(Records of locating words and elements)
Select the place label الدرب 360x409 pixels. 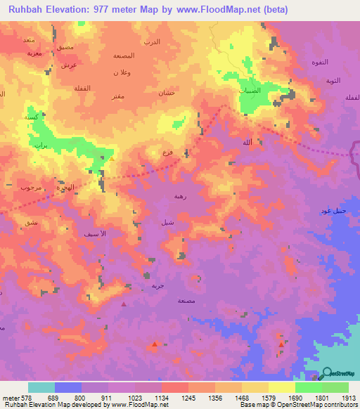coord(152,42)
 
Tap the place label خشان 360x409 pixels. coord(166,93)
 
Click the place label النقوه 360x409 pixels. coord(320,63)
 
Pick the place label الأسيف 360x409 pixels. coord(94,233)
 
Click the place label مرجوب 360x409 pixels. coord(32,188)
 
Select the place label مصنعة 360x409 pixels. coord(186,300)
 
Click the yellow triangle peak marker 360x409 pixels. coord(111,158)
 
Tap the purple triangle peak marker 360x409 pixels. coord(124,304)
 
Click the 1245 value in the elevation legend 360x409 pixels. coord(188,397)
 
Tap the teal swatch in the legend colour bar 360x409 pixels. coord(41,387)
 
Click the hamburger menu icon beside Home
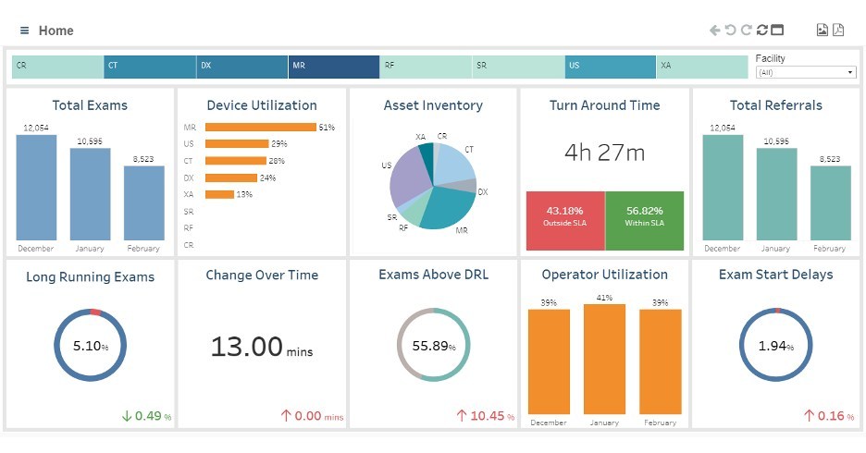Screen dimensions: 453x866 (25, 31)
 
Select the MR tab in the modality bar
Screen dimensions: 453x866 (333, 67)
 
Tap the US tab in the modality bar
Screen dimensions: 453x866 (610, 67)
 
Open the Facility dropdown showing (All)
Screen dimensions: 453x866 (806, 72)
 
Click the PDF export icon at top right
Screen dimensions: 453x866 (838, 31)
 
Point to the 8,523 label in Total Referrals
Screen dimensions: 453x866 (829, 159)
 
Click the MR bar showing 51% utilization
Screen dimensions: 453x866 (260, 128)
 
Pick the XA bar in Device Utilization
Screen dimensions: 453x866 (219, 194)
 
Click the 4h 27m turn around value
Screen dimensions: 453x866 (604, 153)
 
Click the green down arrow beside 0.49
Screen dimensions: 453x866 (127, 416)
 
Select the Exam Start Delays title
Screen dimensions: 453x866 (775, 275)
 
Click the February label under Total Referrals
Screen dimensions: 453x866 (829, 249)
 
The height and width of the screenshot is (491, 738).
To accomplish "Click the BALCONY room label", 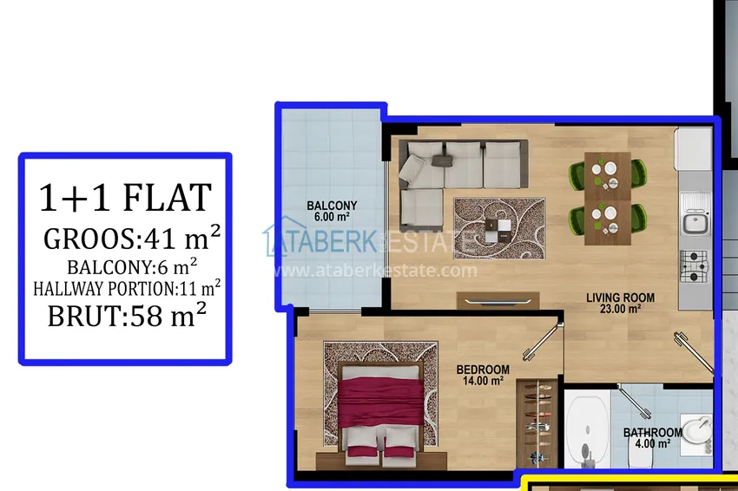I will click(332, 206).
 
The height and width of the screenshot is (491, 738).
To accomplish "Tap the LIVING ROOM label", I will click(620, 298).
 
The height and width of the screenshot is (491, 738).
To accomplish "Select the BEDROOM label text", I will click(483, 370).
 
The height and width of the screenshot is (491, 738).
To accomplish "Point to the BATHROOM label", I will click(652, 433).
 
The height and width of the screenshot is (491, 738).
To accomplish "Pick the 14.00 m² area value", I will click(483, 381).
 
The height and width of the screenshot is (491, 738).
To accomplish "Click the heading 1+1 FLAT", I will click(125, 198).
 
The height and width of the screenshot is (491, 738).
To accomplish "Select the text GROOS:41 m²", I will click(131, 237).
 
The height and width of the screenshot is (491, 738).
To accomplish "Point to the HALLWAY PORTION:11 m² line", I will click(127, 285).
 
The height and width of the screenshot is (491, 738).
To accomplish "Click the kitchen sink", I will click(694, 223).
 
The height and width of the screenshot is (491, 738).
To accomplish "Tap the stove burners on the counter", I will click(694, 265).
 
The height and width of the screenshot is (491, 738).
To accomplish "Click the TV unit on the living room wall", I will click(497, 300).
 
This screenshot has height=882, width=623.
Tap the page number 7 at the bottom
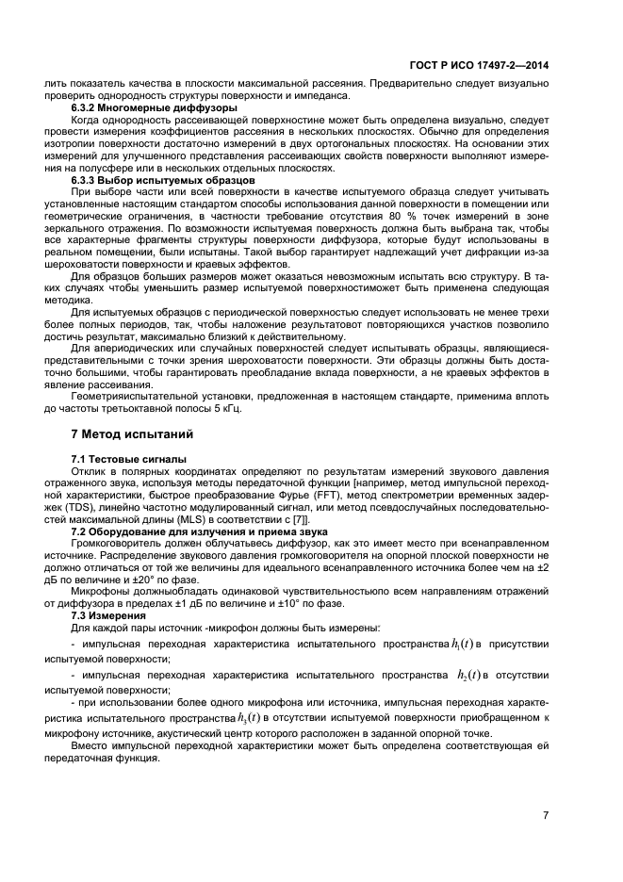coord(547,815)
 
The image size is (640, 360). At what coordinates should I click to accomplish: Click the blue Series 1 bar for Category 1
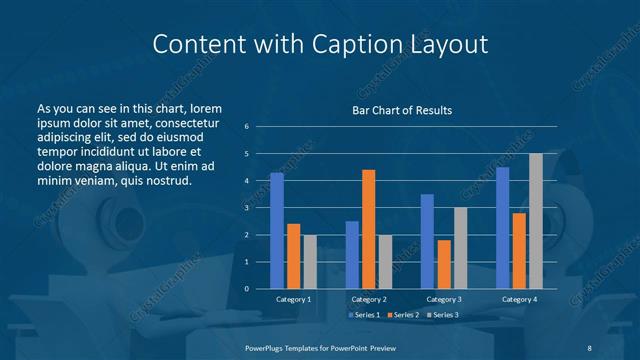pyautogui.click(x=277, y=231)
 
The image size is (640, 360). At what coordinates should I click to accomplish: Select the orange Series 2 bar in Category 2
pyautogui.click(x=368, y=229)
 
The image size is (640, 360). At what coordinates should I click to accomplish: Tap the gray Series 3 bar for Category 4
pyautogui.click(x=535, y=221)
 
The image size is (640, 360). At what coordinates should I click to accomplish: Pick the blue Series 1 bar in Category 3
pyautogui.click(x=427, y=241)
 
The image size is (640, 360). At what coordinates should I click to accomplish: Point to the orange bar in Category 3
pyautogui.click(x=443, y=264)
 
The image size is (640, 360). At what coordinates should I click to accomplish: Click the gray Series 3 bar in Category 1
pyautogui.click(x=309, y=262)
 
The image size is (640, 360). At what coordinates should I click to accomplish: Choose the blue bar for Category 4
pyautogui.click(x=502, y=228)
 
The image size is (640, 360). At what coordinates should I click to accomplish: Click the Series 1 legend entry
pyautogui.click(x=363, y=316)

Directions
Retype the rows between the line holding "Click the yellow" and the line holding "Click the 1245", inclusive, without any changes.

Solution below
Click the yellow triangle peak marker 360x409 pixels. coord(111,158)
 
Tap the purple triangle peak marker 360x409 pixels. coord(124,304)
 
Click the 1245 value in the elevation legend 360x409 pixels. coord(188,397)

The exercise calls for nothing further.